In Britain, the youngest bowler ever to achieve a perfect single game score of 300 (12 consecutive strikes), in a sanctioned competition was 12 years, 71 days old Elliot John Crosby, at AMF Purley in South London, England in the Surrey County trials on January 7 2006. Crosby beat the previous British 300 shooter record holder Rhys Parfitt by more than a year. Parfitt was 13 years, 4 months when he achieved a 300 point game at the London international tenpin bowling tournament in 1994. In the United States, the youngest ever bowler to achieve this in a sanctioned competition is two-handed bowler Chaz Dennis of Columbus, Ohio. He achieved this competing in the Hillcrest Preps-Juniors league at Hillcrest Lanes in Columbus, Ohio on December 16, 2006 at 10 years, 88 days old. Dennis was 20 days younger than the previous record-holder, Michael Tang of San Francisco, California, who set his record when he was 10 years, 108 days old competing in the Daly City All Stars Scratch Trios League at the Sea Bowl in Pacifica, California.

Scoring: Alternative method

There does exist an alternative method for keeping score. It is used by scoreboards at some tournaments, and by some bowling software programs. It is exactly the same as the conventional scoring described above, except that the score is always current (i.e. what the player would have if s/he never knocks down another pin).

The basic rules are as follows:

  • Spare = Points scored for the next ball are doubled (2 points per pin knocked down);
  • Strike = Points scored for the next two balls are doubled (2 points per pin);
  • Two or more strikes in a row = Points scored for the next ball are tripled (3 points per pin). If this roll is not a strike then the next ball is counted with doubled points.
  • If all ten pins are not knocked down, no bonuses are scored on subsequent throws - only actual pinfall.

Let's go through a sample game:

Frame 1 = Let's say our bowler leaves a 10-pin and picks up the spare. Score 10.

Frame 2 = Strike. Score 20 (10x2). Total = 30.

Frame 3 = Bowler leaves a 7-10 split and picks up one of the remaining pins. Score 16 on the first ball (8x2) and 2 on the second. Total = 48.

Frame 4 = Bowler throws an errant shot and the ball lands in the gutter, but knocks down all ten pins on the next ball. However, because it is the second ball of the frame only a spare is earned - and because the previous frame was open, all pins count face value. Score 10. Total = 58.

Frame 5 = Bowler leaves a solid 7-pin and picks it up. Score 18 for the first ball (9x2) and 1 for the second. Total = 77.

Frame 6 = Strike. Score 20 (10x2). Total = 97.

Frame 7 = Strike. Score 20 (10x2). Total = 117.

Frame 8 = Strike. Score 30 (10x3) because our bowler was working on a double. Total = 147.

Frame 9 = Strike. Score 30 (10x3). Even though three strikes in a row had been thrown previously, our bowler is still considered to have a double working because the bonuses for the strike in the sixth have expired. Total = 177.
┄┄┄┄┄┄┄┄┄┄
▸ **Problems to solve**
a) Set down the part of the bowling passage starting with "Frame 5 = Bowler" and going on through "Total = 97.".
b) In the bowling passage, how old was Chaz Dennis when he bowled his 300 game?
The items after this point have nothing to do with the bowling passage.

▸ **Data provided**
┄┄┄┄┄┄┄┄┄┄
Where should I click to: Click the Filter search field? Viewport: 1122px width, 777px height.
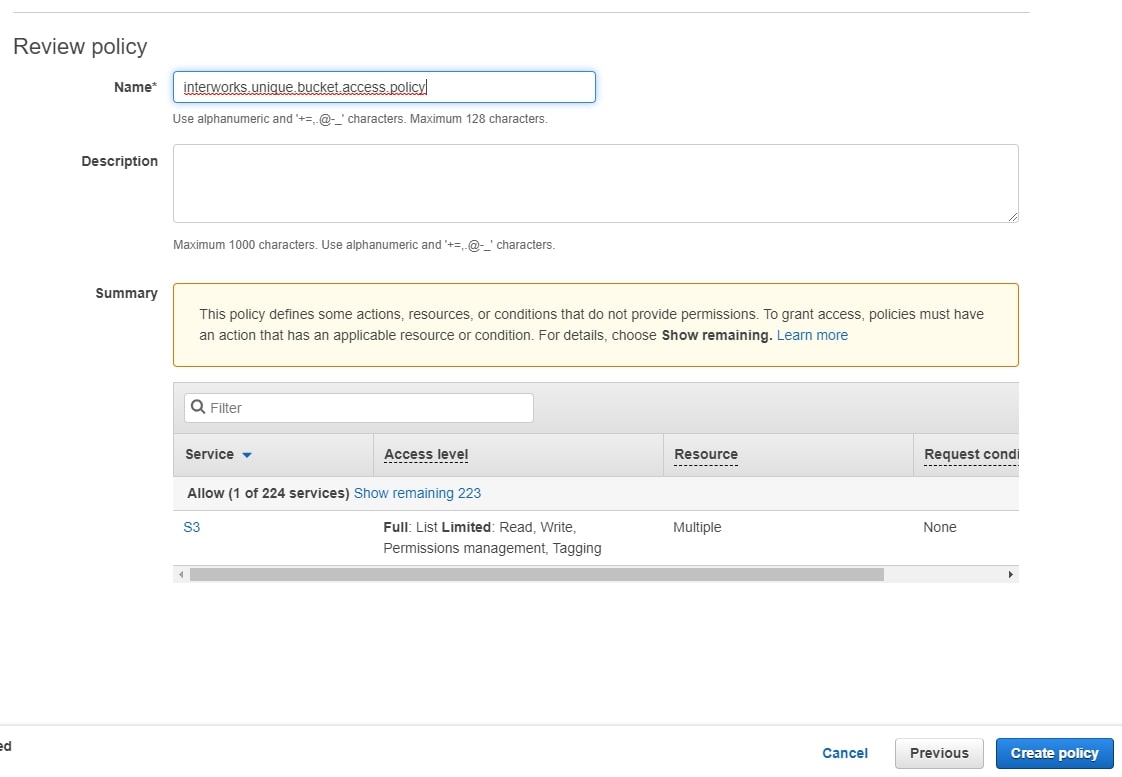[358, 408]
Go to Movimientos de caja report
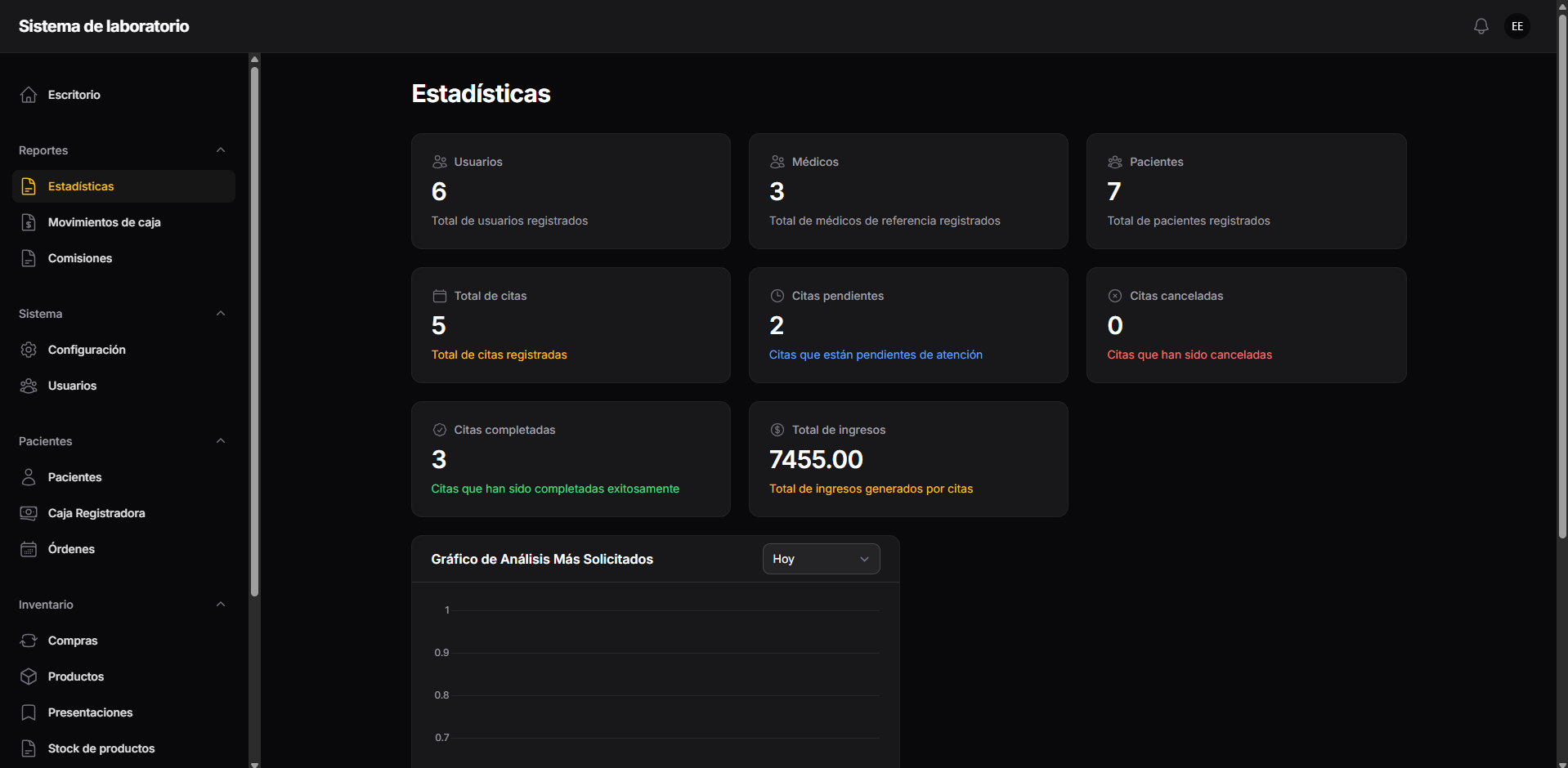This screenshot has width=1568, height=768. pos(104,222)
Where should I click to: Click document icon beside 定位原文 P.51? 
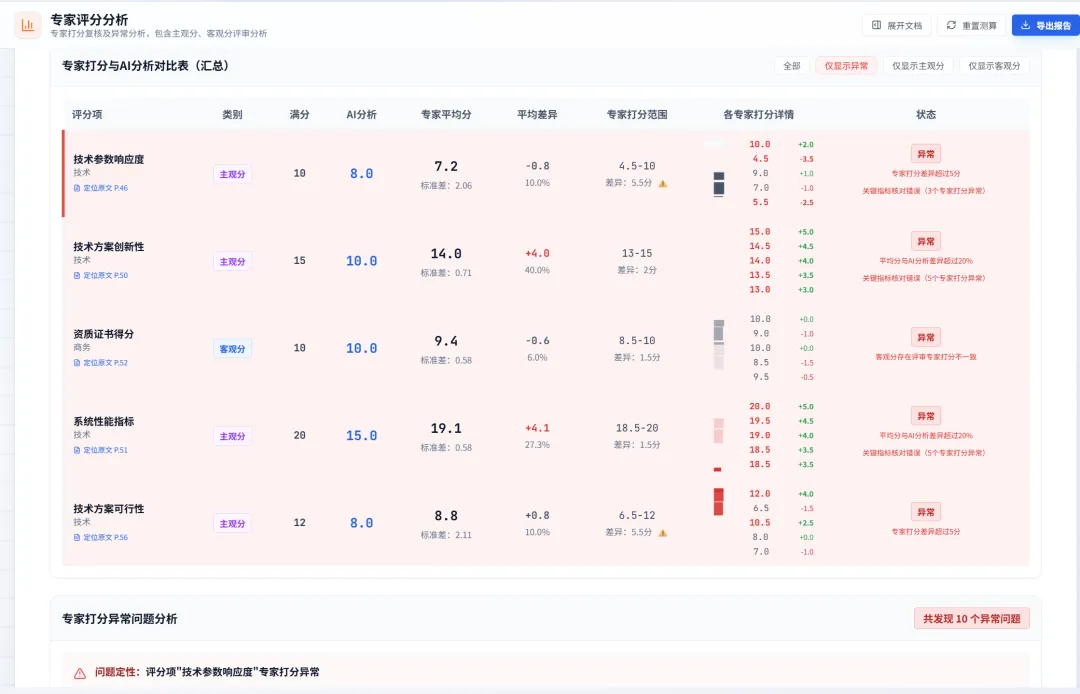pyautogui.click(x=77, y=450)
┄┄┄┄┄┄┄┄┄┄
▸ **Written answers**
a)
Frame 5 = Bowler leaves a solid 7-pin and picks it up. Score 18 for the first ball (9x2) and 1 for the second. Total = 77.

Frame 6 = Strike. Score 20 (10x2). Total = 97.

b) 10 years, 88 days old